:: Input records ::
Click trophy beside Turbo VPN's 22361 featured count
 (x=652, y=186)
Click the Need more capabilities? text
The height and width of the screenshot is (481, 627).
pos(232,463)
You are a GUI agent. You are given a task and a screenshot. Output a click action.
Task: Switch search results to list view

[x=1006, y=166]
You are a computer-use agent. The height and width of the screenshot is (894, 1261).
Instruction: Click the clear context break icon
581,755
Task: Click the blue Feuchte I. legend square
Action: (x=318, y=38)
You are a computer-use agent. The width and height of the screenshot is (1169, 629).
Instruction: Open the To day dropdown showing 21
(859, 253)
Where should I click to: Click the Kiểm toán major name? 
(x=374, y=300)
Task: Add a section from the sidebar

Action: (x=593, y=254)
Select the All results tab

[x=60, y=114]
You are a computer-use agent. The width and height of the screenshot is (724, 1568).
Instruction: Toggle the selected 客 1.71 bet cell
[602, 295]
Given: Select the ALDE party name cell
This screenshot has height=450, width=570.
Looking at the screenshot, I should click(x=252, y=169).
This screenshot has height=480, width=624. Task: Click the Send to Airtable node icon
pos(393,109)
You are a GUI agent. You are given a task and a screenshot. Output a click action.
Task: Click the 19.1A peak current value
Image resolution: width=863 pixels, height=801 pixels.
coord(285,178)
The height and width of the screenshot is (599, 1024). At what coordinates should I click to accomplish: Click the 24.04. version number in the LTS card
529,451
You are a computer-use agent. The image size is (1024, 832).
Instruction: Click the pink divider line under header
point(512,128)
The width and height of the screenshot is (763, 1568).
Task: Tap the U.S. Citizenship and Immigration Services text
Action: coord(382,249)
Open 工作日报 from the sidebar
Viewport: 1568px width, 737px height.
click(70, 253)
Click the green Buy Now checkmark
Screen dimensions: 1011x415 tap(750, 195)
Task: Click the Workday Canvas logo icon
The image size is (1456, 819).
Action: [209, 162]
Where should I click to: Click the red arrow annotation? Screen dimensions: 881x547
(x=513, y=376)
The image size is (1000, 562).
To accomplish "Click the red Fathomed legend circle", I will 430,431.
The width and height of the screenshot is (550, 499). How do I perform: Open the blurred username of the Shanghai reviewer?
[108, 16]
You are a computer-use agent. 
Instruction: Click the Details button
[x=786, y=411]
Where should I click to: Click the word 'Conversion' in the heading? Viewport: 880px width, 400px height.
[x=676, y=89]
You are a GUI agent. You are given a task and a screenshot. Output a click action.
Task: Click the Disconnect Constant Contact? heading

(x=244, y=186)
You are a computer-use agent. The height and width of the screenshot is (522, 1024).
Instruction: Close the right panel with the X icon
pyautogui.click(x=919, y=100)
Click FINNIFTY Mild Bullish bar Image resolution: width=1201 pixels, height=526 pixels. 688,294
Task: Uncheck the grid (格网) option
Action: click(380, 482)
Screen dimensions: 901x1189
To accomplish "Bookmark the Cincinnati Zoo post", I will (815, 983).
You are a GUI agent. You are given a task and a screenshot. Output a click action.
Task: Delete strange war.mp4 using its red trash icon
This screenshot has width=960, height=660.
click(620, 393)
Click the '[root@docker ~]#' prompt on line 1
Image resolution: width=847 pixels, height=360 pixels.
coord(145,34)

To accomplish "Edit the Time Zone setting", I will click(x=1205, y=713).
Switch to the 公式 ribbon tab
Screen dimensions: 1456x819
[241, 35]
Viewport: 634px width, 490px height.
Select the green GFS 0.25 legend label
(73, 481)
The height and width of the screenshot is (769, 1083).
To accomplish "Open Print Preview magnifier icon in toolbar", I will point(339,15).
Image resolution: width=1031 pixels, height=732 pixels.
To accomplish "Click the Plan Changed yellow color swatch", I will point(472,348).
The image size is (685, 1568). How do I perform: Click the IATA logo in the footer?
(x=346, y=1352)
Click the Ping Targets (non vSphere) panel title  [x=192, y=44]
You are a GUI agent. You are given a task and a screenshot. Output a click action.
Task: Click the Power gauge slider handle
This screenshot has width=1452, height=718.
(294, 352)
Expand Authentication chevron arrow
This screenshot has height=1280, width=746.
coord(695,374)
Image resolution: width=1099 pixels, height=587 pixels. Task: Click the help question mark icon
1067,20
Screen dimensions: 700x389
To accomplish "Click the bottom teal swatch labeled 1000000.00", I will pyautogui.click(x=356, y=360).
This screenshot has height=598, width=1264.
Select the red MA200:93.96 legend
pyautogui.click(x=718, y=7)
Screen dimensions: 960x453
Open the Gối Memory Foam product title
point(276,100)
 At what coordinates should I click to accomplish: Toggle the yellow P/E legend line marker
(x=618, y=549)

:: Job ::
Begin at the line that has "Image resolution: width=1099" and stop after the last line above. Reproduce those lines in full, requests included, but multiply every click coordinate in the answers by 1.45 and round each result to a whole number, with halves rounding up.

:: Reply to the task ::
Image resolution: width=1099 pixels, height=587 pixels. Task: Click the help question mark icon
1547,29
Screen dimensions: 700x389
To accomplish "Click the bottom teal swatch labeled 1000000.00", I will pyautogui.click(x=516, y=522).
This screenshot has height=598, width=1264.
Select the red MA200:93.96 legend
pyautogui.click(x=1041, y=10)
Screen dimensions: 960x453
Open the Gối Memory Foam product title
point(400,145)
 At what coordinates should I click to accomplish: Toggle the yellow P/E legend line marker
(x=896, y=796)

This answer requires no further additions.